Stored data entries:
^^^^^^^^
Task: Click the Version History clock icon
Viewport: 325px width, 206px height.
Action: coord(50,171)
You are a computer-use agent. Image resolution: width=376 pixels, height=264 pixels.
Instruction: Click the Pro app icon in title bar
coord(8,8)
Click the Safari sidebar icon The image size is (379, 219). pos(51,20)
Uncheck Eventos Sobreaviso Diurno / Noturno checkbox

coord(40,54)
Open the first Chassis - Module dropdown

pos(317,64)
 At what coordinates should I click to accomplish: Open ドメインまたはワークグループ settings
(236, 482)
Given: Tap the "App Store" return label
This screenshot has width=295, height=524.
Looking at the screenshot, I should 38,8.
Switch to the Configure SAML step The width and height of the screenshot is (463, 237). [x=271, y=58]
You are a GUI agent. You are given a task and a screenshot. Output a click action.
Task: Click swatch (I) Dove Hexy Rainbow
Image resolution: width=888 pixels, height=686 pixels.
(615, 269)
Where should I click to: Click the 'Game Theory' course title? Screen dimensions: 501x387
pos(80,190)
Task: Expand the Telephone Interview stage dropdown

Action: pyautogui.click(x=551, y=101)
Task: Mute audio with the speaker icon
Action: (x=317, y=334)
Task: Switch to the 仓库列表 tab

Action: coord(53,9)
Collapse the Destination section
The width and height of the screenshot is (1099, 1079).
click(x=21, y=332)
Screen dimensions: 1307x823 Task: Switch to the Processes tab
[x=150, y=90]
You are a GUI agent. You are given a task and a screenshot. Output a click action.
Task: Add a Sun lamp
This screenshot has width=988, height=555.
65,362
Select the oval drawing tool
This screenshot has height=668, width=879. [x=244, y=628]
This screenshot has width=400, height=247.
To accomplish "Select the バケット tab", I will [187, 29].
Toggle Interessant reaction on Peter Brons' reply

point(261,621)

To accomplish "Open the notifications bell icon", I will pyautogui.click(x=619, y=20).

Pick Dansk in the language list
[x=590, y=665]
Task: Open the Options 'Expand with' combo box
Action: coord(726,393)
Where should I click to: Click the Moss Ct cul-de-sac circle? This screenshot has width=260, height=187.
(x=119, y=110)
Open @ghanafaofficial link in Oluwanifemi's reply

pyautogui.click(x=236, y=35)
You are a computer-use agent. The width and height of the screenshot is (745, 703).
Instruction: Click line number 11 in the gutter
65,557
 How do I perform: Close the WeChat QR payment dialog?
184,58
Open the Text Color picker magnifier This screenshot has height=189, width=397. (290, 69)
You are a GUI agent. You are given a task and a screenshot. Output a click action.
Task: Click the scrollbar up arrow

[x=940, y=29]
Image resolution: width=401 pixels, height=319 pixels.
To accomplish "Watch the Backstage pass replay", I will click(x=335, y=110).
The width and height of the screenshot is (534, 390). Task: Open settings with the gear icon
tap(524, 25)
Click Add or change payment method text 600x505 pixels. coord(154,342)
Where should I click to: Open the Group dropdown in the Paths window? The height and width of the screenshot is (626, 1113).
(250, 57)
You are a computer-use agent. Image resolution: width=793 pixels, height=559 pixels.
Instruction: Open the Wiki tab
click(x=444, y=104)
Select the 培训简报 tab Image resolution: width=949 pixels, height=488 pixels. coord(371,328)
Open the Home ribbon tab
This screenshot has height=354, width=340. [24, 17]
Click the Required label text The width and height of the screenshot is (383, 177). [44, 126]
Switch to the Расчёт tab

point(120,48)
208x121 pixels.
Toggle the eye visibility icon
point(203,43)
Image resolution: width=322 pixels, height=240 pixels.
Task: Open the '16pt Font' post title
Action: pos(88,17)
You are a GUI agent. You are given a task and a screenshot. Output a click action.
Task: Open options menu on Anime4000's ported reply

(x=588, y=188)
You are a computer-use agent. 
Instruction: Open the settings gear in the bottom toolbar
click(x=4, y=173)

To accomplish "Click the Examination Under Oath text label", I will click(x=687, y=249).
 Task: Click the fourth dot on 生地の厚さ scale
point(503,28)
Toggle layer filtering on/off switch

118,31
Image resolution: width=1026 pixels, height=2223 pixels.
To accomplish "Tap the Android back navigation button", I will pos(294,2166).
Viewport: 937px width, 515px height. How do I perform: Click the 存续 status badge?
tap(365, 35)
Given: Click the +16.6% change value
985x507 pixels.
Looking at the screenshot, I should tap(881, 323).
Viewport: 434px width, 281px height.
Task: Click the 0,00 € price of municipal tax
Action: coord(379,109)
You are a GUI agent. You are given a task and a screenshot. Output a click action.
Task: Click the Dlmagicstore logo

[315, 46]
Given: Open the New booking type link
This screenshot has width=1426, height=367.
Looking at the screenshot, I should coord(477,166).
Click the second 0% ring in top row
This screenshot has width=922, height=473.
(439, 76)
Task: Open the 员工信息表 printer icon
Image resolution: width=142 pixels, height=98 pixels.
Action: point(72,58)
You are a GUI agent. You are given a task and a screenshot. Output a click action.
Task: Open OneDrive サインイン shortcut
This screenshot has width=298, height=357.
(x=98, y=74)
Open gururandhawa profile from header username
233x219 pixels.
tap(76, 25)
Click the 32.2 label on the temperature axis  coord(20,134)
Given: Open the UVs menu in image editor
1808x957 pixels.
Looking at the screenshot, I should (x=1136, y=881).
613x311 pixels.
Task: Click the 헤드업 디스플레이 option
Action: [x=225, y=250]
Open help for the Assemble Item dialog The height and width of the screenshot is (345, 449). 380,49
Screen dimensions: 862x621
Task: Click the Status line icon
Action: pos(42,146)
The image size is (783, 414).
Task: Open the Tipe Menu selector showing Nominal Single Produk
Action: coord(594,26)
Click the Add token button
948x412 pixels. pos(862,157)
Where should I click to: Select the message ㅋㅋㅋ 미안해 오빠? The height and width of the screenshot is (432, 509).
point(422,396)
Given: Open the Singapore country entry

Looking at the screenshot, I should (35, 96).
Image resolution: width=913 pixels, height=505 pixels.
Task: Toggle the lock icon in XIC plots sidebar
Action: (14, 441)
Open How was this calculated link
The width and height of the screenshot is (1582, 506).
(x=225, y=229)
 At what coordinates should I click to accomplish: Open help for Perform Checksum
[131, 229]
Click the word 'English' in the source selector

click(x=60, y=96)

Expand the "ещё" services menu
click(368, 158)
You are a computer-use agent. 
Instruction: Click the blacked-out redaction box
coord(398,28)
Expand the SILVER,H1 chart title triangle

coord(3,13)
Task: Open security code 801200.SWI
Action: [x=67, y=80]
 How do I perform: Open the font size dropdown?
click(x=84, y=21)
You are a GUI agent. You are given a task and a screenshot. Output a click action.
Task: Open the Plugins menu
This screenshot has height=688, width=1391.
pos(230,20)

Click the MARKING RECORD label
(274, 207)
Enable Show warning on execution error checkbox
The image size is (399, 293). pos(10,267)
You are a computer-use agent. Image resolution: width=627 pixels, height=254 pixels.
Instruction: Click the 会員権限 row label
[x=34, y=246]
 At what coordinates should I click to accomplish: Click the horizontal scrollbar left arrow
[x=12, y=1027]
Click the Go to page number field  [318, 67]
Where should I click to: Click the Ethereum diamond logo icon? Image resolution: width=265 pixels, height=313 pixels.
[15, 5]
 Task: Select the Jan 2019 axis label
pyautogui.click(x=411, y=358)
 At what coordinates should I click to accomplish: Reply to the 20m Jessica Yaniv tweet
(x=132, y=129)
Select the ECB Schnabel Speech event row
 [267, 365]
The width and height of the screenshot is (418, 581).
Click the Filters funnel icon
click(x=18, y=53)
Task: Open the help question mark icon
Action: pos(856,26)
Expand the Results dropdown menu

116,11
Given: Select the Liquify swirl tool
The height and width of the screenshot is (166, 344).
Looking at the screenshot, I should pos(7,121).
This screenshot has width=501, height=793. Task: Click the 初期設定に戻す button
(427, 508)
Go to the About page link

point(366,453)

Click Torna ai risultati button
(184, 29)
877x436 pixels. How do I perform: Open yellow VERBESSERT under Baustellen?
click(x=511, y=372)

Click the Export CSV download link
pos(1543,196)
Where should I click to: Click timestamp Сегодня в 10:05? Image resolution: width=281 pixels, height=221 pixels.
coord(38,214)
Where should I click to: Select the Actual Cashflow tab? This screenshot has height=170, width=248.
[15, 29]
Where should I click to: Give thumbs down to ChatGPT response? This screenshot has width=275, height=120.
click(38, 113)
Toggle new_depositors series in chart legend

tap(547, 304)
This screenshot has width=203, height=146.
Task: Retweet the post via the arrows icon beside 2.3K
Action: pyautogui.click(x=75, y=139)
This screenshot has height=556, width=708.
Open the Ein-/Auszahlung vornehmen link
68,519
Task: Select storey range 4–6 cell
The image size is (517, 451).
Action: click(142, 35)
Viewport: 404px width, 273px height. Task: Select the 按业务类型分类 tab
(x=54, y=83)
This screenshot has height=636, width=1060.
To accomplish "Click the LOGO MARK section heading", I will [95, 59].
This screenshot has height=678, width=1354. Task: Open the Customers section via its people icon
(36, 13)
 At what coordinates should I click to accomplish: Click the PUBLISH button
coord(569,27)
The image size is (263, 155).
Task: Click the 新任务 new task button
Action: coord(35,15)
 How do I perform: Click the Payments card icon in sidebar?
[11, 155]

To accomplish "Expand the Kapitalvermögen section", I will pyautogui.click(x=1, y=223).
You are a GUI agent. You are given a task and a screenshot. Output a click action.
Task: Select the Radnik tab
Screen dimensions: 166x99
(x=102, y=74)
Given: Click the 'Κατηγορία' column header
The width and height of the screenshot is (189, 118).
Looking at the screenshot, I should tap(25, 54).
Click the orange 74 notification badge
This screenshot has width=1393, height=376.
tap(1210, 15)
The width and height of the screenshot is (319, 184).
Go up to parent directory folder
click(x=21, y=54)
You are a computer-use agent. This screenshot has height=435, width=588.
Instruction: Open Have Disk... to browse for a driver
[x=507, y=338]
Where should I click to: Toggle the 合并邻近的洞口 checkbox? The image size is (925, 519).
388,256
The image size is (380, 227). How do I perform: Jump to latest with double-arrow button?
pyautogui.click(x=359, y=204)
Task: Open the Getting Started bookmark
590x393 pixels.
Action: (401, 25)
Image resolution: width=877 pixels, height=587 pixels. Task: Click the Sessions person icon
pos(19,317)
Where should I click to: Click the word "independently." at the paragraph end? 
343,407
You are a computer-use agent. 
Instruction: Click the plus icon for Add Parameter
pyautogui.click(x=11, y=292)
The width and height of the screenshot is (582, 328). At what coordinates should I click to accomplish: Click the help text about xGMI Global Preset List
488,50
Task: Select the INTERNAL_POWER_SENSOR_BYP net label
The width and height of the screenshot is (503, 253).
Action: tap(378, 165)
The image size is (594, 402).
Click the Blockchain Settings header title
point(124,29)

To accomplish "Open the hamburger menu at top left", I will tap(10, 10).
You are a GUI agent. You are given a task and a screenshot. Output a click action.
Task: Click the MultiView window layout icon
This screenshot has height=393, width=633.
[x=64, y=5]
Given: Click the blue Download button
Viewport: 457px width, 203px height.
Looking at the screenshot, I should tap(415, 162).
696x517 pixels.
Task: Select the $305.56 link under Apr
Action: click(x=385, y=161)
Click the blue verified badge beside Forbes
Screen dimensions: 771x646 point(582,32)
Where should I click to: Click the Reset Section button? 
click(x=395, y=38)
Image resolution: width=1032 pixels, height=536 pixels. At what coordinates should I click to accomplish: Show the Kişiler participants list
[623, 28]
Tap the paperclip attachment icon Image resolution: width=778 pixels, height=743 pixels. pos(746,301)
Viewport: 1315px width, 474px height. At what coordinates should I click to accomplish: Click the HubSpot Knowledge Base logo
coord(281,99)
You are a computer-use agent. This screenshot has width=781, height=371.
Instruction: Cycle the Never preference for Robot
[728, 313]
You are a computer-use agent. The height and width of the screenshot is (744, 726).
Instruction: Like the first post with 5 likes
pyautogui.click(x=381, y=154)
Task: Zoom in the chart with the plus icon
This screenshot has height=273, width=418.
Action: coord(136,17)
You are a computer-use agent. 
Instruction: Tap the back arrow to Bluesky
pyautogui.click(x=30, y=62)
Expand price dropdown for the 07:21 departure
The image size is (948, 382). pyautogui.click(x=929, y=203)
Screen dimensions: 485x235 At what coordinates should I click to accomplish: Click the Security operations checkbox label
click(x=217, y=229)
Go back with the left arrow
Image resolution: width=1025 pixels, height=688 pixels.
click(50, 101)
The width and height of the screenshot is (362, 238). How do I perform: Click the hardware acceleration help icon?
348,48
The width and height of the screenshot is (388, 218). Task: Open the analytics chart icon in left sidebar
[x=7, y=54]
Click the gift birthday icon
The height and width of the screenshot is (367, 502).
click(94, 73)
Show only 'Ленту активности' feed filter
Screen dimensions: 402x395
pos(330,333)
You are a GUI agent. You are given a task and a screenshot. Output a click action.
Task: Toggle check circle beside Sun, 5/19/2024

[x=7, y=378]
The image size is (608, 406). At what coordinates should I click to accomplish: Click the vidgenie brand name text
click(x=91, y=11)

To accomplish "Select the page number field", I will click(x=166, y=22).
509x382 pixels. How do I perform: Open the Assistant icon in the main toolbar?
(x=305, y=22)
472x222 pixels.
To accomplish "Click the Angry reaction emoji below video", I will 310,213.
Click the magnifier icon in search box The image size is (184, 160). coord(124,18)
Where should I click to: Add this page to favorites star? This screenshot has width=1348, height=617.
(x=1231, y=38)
^^^^^^^^
## TASK DETAILS
Copy the lines of the data above exactly as written, beginning with the line containing "Image resolution: width=1026" and ending with the line containing "Given: Click the +16.6% change value", and leave out all other lines.

## OUTPUT FOR THIS EXERCISE
Image resolution: width=1026 pixels, height=2223 pixels.
To accomplish "Tap the Android back navigation button", I will pos(294,2166).
Viewport: 937px width, 515px height. How do I perform: Click the 存续 status badge?
tap(365, 35)
Given: Click the +16.6% change value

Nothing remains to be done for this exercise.